Sunday, September 28, 2014

Current misperceptions of Atlas Shrugged

I tried to avoid this topic for as long as I could. I tend to agree that selfishness is good and that altruism to some degree should be limited. I don't go to the extreme in saying a handout endangers the world or anything close but I will dispute what the handout should be. I finally get to this topic because partly of how popular the book has become and how people are using it to defend big business. There's an enormous misconception though and people keep leaning on it without realizing the real meaning of it.

The basic story of Atlas Shrugged is what if big business left us to our own devices and its heroes are the selfish industrialists while the villains are big government and those on welfare or looking for handouts which are described succinctly as moochers and leeches, the non contributing zeroes of society. The story itself was written in a time where the majority of people were self employed usually through agriculture or were in a service industry with no fear for technological outsourcing. Back when big business and industrialists and the wealthy were real entrepreneurs making changes in the world and creating entirely new things or finding ways to mass produce them. This is when we had new tech for making industrial steel faster and cheaper than ever before, mass production of automobiles, the invention of the fridge, toaster, early tv's, and more. The real concept of Atlas Shrugged was what if all the thinkers and creators were to leave the moochers behind for their own society.
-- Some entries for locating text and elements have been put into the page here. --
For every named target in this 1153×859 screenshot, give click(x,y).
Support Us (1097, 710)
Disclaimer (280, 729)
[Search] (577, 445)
Today we have people leaning on this idea that somehow big business and the multi billion dollar capitalists are somehow the real creators and inventors of everything these days and produce a society worth living in. If this were truly the case I wouldn't mind the fact they have their huge tax breaks, I might ignore the wealth gap and disparity, I might agree that government should find new ways to pay for public services and let free market rule. Instead you find me saying we need more public service and higher taxes a real middle class as opposed to the few hundred or so people that control over 90% of the US economy, and complaining about inequality and the lack of proper opportunity for social mobility. That is because I have deemed these wealthiest of people as hoarders and leeches on the belly of society. They produce waste and deliberately cause inefficiency seeking to maximize profits which only fuels their greed for more and to hold on to as much as possible. Many of the most successful failing to realize that holding on to their wealth so tightly is stagnating the economy into failure.
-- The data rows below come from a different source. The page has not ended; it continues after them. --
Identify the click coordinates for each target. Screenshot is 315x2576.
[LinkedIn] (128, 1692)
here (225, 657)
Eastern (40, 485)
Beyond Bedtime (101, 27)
The simple truth of our world today is creators are punished and cheated out of their intellectual property only to have nothing done with it other than collect dust on a shelf. You won't see the rise of electric cars until oil has run dry with inflating cost on the way and only truly hyper fuel efficient cars at the same time to hold on till the bitter end. Then electric cars will still be inefficient with hyper inflated electrical cost to compensate for what is already an overburdened system with frequent failures in complete disrepair. These billionaires are sucking the nation dry and I wouldn't be the least bit surprised if they packed up and moved once we're dead from our current state of decay, likely they may even seek to make this literal if conspiracy theorists are right.

My only solution is the most upsetting which is that those with the money if they can't learn to use it and keep it moving then they should have it taken from them to the benefit of others. This only results in yet a communist system rife with corruption itself though and in turn is no solution at all. So how then do we balance the scales? We must work to find a solution together.

1 comment:

  1. I've never agreed with Ayn Rand's philosophy, but I do agree that most innovators do get the short end of the stick. A few don't like Thomas Edison, but even in the comic book industry like Jerry Seigel lost the rights to his creation Superman, and eventually couldn't even write stories for Superman.